Potency comparisons between DEGARELIX ACETATE and ZEGALOGUE (AUTOINJECTOR) depend on the specific clinical indication. These are agents from distinct pharmacological classes and are not directly interchangeable by dose. A physician or clinical pharmacist should guide any therapeutic switching decisions.
The standard adult dose of DEGARELIX ACETATE is: Subcutaneous injection: 240 mg loading dose (two 120 mg injections) on day 1, followed by 80 mg every 28 days.. The standard adult dose of ZEGALOGUE (AUTOINJECTOR) is: 0.25 mg intramuscularly (IM) as a single dose into the anterolateral thigh, repeated once after 15 minutes if necessary.. Dosing should always be individualized based on indication, renal and hepatic function, age, and other patient factors.
No direct drug-drug interaction has been formally documented between DEGARELIX ACETATE and ZEGALOGUE (AUTOINJECTOR) in current clinical databases. However, individual patient risk factors including other medications, organ function, and comorbidities should always be evaluated by a qualified healthcare provider.

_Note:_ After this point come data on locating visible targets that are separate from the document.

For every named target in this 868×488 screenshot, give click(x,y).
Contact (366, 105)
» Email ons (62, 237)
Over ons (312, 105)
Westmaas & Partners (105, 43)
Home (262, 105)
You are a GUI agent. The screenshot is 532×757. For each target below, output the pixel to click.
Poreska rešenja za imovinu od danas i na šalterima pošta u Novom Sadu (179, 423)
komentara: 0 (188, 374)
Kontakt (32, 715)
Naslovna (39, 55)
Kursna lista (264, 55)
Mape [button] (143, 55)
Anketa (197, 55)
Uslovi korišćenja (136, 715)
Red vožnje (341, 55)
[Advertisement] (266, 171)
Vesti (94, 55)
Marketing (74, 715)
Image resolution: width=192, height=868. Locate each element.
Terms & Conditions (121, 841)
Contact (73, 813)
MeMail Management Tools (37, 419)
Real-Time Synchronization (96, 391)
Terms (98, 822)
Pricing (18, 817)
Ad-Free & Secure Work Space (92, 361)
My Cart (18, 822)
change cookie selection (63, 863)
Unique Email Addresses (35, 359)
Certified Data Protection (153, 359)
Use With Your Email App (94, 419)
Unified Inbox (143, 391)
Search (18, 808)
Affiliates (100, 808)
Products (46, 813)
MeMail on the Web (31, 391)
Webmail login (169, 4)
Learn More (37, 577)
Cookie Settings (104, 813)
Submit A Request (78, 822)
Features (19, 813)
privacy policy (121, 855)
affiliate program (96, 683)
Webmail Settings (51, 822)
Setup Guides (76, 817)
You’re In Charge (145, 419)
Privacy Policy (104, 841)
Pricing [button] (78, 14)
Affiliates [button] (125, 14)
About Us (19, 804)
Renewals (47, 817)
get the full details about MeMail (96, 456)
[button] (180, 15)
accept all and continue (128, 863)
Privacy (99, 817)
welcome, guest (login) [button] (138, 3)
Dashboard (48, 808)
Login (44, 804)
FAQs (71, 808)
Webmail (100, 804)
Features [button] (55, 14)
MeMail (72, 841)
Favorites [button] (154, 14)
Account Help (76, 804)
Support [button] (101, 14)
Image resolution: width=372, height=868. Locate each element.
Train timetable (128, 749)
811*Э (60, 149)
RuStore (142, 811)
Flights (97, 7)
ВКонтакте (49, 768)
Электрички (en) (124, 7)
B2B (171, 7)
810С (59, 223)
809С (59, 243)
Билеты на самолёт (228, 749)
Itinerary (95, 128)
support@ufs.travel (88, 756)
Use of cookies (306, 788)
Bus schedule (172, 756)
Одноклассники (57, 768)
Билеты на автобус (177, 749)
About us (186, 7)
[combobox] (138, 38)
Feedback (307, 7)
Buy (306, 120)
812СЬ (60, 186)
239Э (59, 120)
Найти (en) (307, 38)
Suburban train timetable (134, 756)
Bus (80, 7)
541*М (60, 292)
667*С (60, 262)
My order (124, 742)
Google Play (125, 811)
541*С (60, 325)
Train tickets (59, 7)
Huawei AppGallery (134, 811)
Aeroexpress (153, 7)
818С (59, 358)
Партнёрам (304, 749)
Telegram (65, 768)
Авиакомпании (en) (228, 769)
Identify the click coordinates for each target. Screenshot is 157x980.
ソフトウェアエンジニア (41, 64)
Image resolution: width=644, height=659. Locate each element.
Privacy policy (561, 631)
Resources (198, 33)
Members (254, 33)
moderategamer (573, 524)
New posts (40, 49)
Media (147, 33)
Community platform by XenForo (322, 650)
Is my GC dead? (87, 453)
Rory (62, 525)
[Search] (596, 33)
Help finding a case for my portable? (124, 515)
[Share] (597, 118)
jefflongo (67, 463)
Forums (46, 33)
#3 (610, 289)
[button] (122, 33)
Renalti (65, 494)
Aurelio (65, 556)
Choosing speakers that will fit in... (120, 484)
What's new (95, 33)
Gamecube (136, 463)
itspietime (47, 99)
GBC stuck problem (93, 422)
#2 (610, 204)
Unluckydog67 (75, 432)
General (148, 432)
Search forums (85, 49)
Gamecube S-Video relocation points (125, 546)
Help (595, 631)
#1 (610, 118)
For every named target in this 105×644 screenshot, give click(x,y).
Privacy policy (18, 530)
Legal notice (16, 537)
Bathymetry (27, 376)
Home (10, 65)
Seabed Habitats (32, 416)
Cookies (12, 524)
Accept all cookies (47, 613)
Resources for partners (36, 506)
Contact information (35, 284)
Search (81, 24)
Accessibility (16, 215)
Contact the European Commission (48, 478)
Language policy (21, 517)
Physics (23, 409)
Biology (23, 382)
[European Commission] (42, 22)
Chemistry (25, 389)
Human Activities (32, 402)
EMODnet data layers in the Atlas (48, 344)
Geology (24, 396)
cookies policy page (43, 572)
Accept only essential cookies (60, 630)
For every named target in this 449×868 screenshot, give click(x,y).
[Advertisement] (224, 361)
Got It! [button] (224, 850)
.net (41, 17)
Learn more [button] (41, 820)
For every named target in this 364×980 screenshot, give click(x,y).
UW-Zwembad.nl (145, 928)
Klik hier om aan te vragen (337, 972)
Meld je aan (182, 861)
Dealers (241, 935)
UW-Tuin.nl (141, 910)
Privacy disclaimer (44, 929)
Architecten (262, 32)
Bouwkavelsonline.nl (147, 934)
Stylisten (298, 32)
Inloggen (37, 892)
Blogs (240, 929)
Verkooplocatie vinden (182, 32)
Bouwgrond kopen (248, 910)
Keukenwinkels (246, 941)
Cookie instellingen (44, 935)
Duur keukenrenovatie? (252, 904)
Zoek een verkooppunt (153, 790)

The maternal-fetal safety profiles differ. DEGARELIX ACETATE is classified as Category C. Category X: Contraindicated in pregnancy. First trimester: Risk of spontaneous abortion and congenital anomalies due to hormonal disruption. Second and third trimesters: Potential . ZEGALOGUE (AUTOINJECTOR) is classified as Category C. Zegalogue (dasiglucagon) is a glucagon analog; no adequate human studies exist. In animal reproduction studies, no evidence of fetal harm was observed at doses up to 600 times the . Always consult a maternal-fetal medicine specialist before taking either drug during pregnancy or lactation.